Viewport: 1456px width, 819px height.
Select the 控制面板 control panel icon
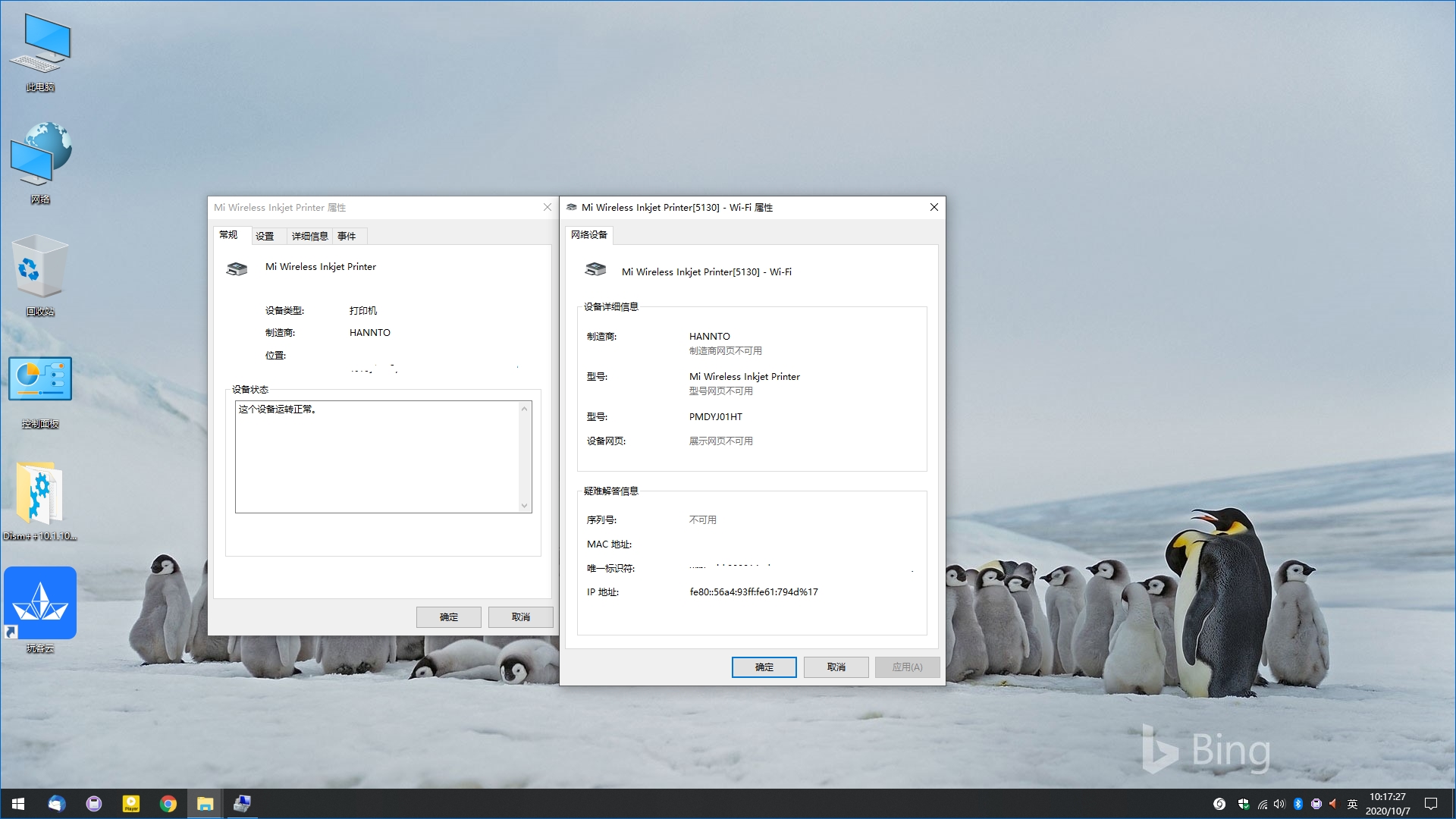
* * *
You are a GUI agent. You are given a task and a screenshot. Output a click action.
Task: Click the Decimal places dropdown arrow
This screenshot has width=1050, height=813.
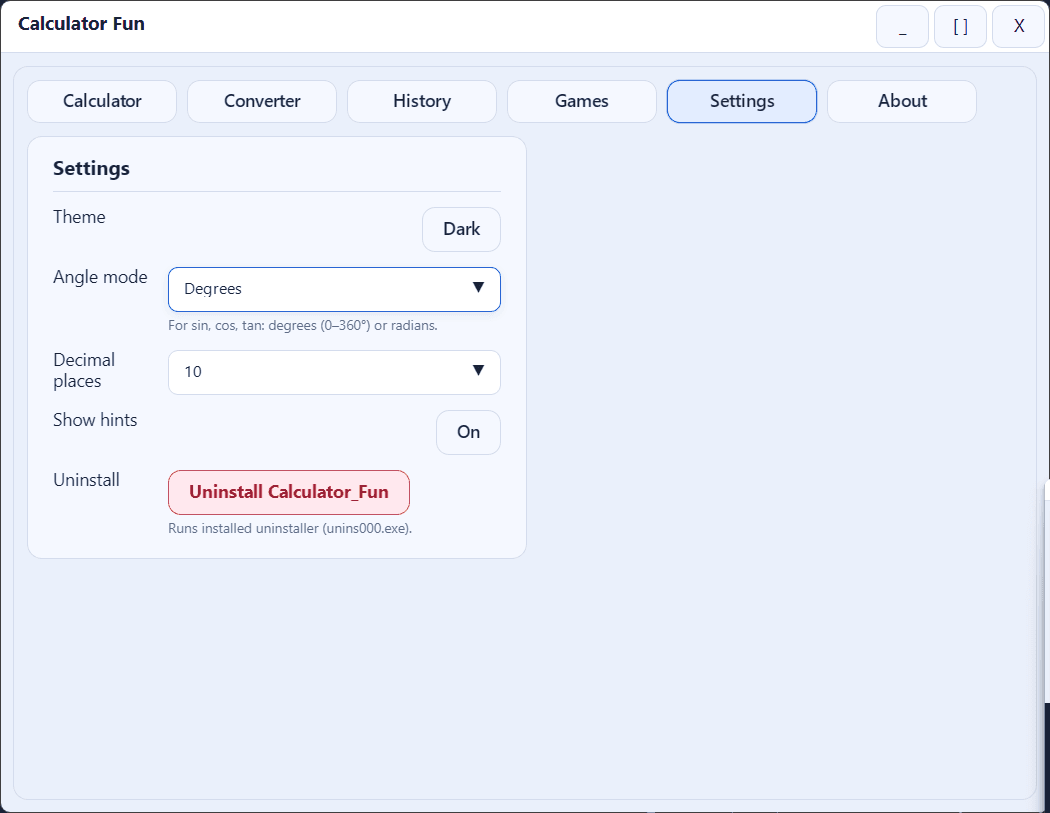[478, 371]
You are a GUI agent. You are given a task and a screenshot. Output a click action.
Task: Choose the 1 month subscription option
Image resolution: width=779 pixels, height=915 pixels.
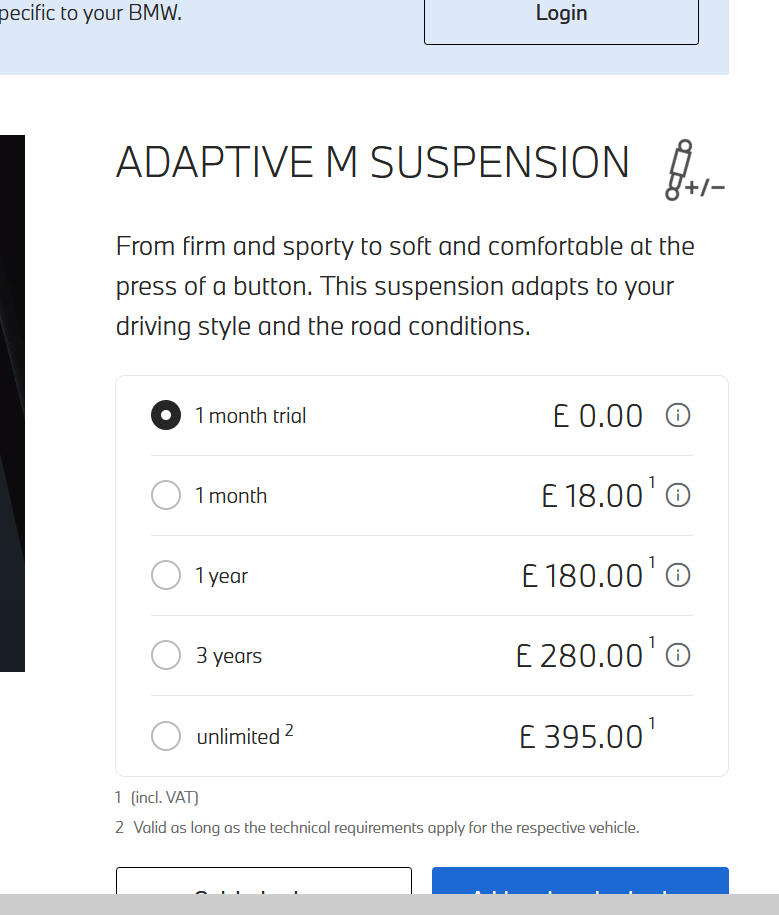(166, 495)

* [What the task requires] The output should be exactly the lines above from the line containing "Viewport: 1456px width, 819px height." to the line containing "Select the 控制面板 control panel icon", inclusive, with no other lines.

* [Output for this exercise]
Viewport: 1456px width, 819px height.
Select the 控制面板 control panel icon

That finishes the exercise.